- _DATASET RECORDS_

-- START --

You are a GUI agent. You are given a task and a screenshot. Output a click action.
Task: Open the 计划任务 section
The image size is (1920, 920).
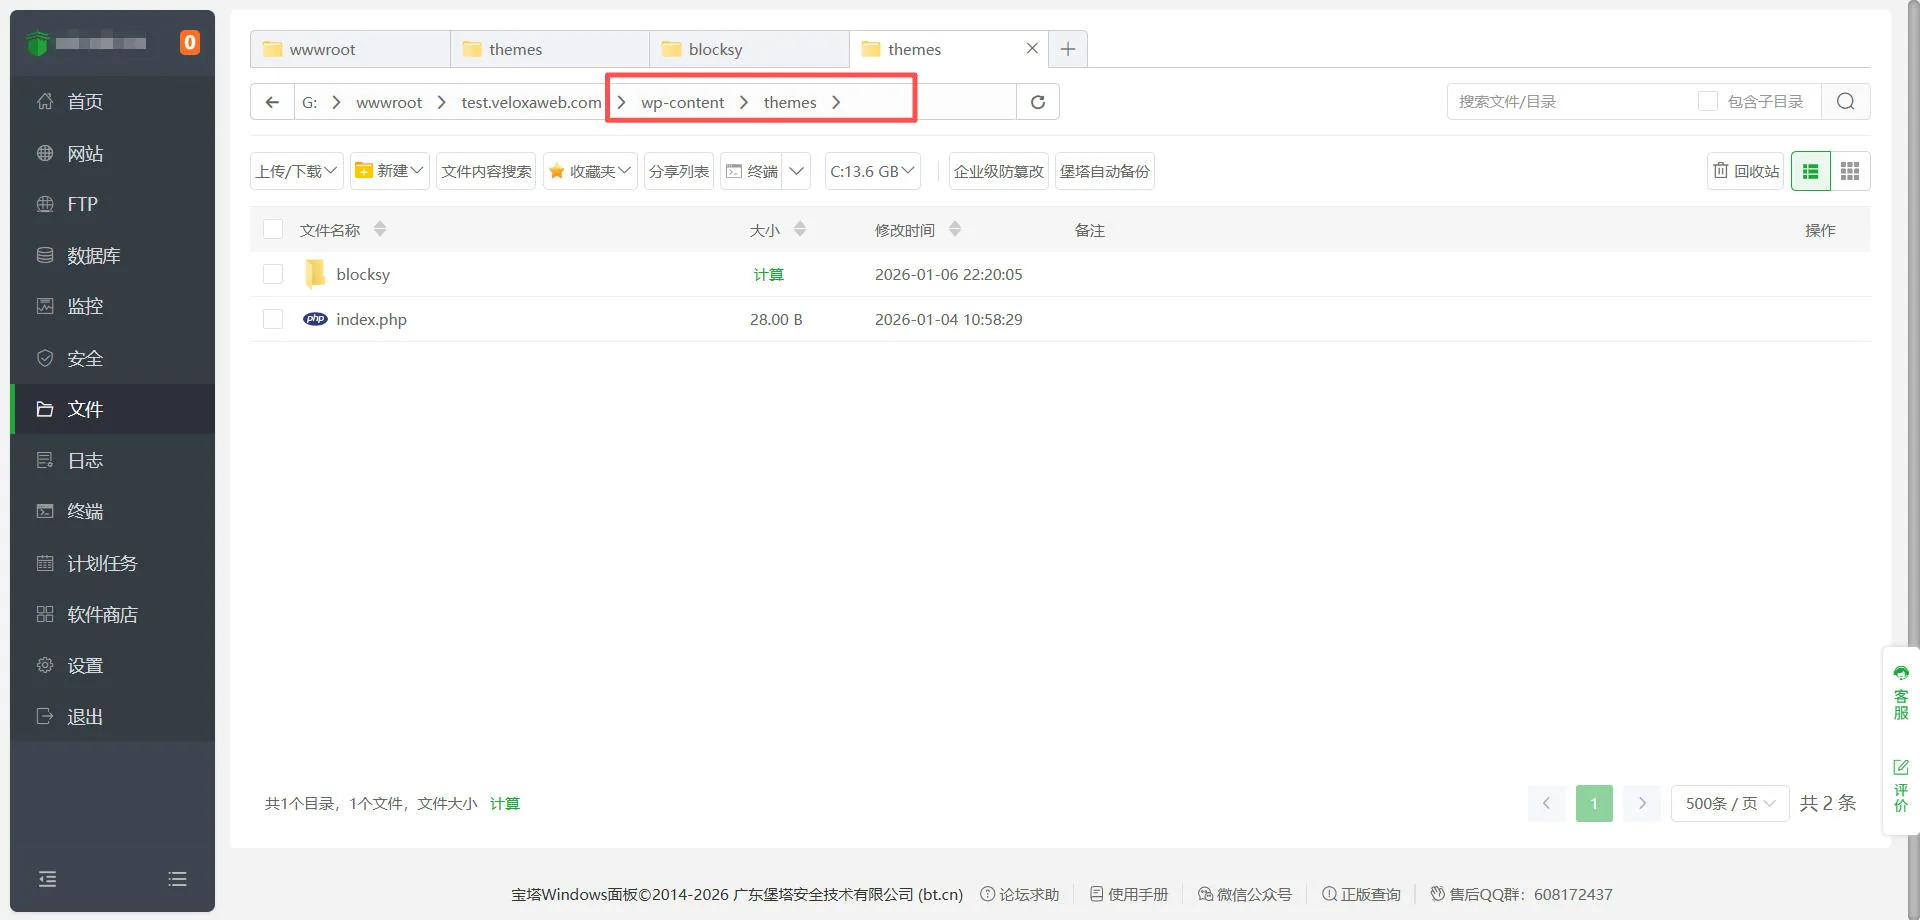pyautogui.click(x=101, y=562)
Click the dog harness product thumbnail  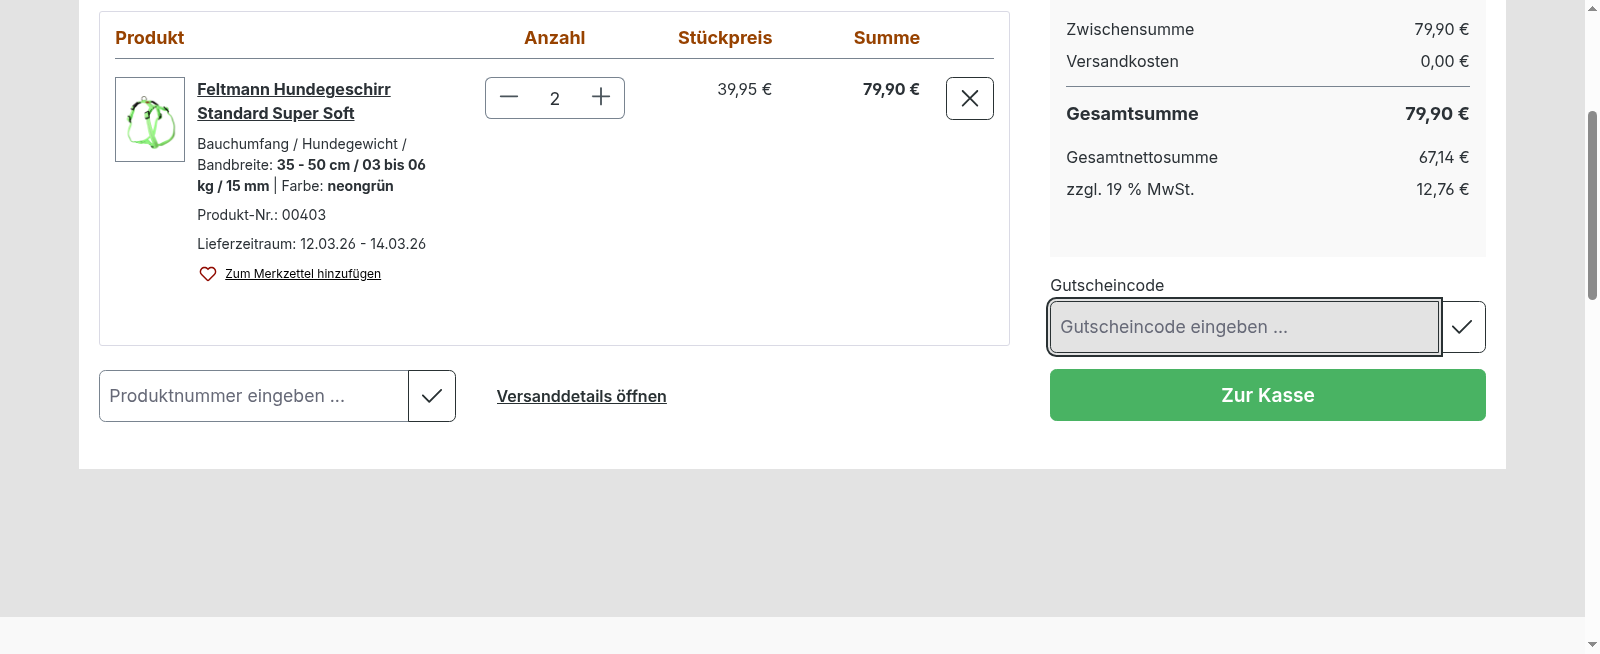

-- END --

- _WHAT TO DO_
Give every line of the items above as a numbered list, skipping blank lines and leaving out the pictures.

- _FULL OUTPUT_
1. You are a GUI agent. You are given a task and a screenshot. Output a click action.
2. Task: Open the 计划任务 section
3. The image size is (1920, 920).
4. pyautogui.click(x=101, y=562)
5. Click the dog harness product thumbnail  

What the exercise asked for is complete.